→ Task brief
Everything in the records should be repeated exactly.

········

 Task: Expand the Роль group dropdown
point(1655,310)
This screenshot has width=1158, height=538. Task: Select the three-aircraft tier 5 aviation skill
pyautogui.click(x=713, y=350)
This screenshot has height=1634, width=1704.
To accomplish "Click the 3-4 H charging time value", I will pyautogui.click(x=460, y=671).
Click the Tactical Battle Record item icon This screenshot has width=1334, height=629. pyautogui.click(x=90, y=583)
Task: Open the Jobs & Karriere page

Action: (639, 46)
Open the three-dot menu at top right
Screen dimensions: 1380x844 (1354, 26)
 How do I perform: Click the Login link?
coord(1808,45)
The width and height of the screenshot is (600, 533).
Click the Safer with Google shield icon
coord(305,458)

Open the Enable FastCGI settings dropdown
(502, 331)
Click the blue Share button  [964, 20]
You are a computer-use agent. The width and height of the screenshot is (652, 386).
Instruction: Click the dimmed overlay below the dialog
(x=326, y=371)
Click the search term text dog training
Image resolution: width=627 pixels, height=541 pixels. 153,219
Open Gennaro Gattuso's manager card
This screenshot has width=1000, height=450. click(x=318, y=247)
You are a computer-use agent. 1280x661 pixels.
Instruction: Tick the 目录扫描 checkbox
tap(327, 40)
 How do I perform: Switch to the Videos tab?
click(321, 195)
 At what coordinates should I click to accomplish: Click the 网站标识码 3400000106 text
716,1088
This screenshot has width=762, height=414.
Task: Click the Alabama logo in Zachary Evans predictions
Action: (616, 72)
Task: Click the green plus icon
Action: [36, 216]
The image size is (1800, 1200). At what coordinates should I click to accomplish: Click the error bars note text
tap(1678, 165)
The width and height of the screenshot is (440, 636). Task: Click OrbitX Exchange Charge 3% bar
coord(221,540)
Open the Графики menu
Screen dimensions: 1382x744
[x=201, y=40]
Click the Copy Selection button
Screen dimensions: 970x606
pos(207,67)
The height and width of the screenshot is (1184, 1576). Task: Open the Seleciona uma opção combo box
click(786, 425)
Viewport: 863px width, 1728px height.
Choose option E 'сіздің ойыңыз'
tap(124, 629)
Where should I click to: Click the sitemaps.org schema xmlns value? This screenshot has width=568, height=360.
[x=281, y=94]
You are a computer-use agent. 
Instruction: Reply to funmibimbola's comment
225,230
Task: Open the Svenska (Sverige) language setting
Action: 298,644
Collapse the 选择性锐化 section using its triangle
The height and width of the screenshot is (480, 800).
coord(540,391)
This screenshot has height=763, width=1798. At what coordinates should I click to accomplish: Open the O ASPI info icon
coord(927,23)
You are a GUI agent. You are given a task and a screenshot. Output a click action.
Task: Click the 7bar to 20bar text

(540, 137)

········

→ Reply
 Task: Expand the Роль group dropdown
point(1655,310)
This screenshot has width=1158, height=538. Task: Select the three-aircraft tier 5 aviation skill
pyautogui.click(x=713, y=350)
This screenshot has height=1634, width=1704.
To accomplish "Click the 3-4 H charging time value", I will pyautogui.click(x=460, y=671).
Click the Tactical Battle Record item icon This screenshot has width=1334, height=629. pyautogui.click(x=90, y=583)
Task: Open the Jobs & Karriere page

Action: (639, 46)
Open the three-dot menu at top right
Screen dimensions: 1380x844 (1354, 26)
 How do I perform: Click the Login link?
coord(1808,45)
The width and height of the screenshot is (600, 533).
Click the Safer with Google shield icon
coord(305,458)

Open the Enable FastCGI settings dropdown
(502, 331)
Click the blue Share button  [964, 20]
You are a computer-use agent. The width and height of the screenshot is (652, 386).
Instruction: Click the dimmed overlay below the dialog
(x=326, y=371)
Click the search term text dog training
Image resolution: width=627 pixels, height=541 pixels. 153,219
Open Gennaro Gattuso's manager card
This screenshot has width=1000, height=450. click(x=318, y=247)
You are a computer-use agent. 1280x661 pixels.
Instruction: Tick the 目录扫描 checkbox
tap(327, 40)
 How do I perform: Switch to the Videos tab?
click(321, 195)
 At what coordinates should I click to accomplish: Click the 网站标识码 3400000106 text
716,1088
This screenshot has width=762, height=414.
Task: Click the Alabama logo in Zachary Evans predictions
Action: (616, 72)
Task: Click the green plus icon
Action: [36, 216]
The image size is (1800, 1200). At what coordinates should I click to accomplish: Click the error bars note text
tap(1678, 165)
The width and height of the screenshot is (440, 636). Task: Click OrbitX Exchange Charge 3% bar
coord(221,540)
Open the Графики menu
Screen dimensions: 1382x744
[x=201, y=40]
Click the Copy Selection button
Screen dimensions: 970x606
pos(207,67)
The height and width of the screenshot is (1184, 1576). Task: Open the Seleciona uma opção combo box
click(786, 425)
Viewport: 863px width, 1728px height.
Choose option E 'сіздің ойыңыз'
tap(124, 629)
Where should I click to: Click the sitemaps.org schema xmlns value? This screenshot has width=568, height=360.
[x=281, y=94]
You are a computer-use agent. 
Instruction: Reply to funmibimbola's comment
225,230
Task: Open the Svenska (Sverige) language setting
Action: 298,644
Collapse the 选择性锐化 section using its triangle
The height and width of the screenshot is (480, 800).
coord(540,391)
This screenshot has height=763, width=1798. At what coordinates should I click to accomplish: Open the O ASPI info icon
coord(927,23)
You are a GUI agent. You are given a task and a screenshot. Output a click action.
Task: Click the 7bar to 20bar text

(540, 137)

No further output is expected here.